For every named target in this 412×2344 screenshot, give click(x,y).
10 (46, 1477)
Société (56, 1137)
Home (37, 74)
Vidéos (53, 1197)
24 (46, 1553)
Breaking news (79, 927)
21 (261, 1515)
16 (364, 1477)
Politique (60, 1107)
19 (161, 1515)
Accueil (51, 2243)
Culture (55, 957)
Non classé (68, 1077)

◇ ◇ ◇ ◇

> [Task requirements]
Repeat exactly the lines above, starting with the line that contains "Société (56, 1137)" and ending with the last line, both included, and nothing else.

> [Solution below]
Société (56, 1137)
Home (37, 74)
Vidéos (53, 1197)
24 (46, 1553)
Breaking news (79, 927)
21 (261, 1515)
16 (364, 1477)
Politique (60, 1107)
19 (161, 1515)
Accueil (51, 2243)
Culture (55, 957)
Non classé (68, 1077)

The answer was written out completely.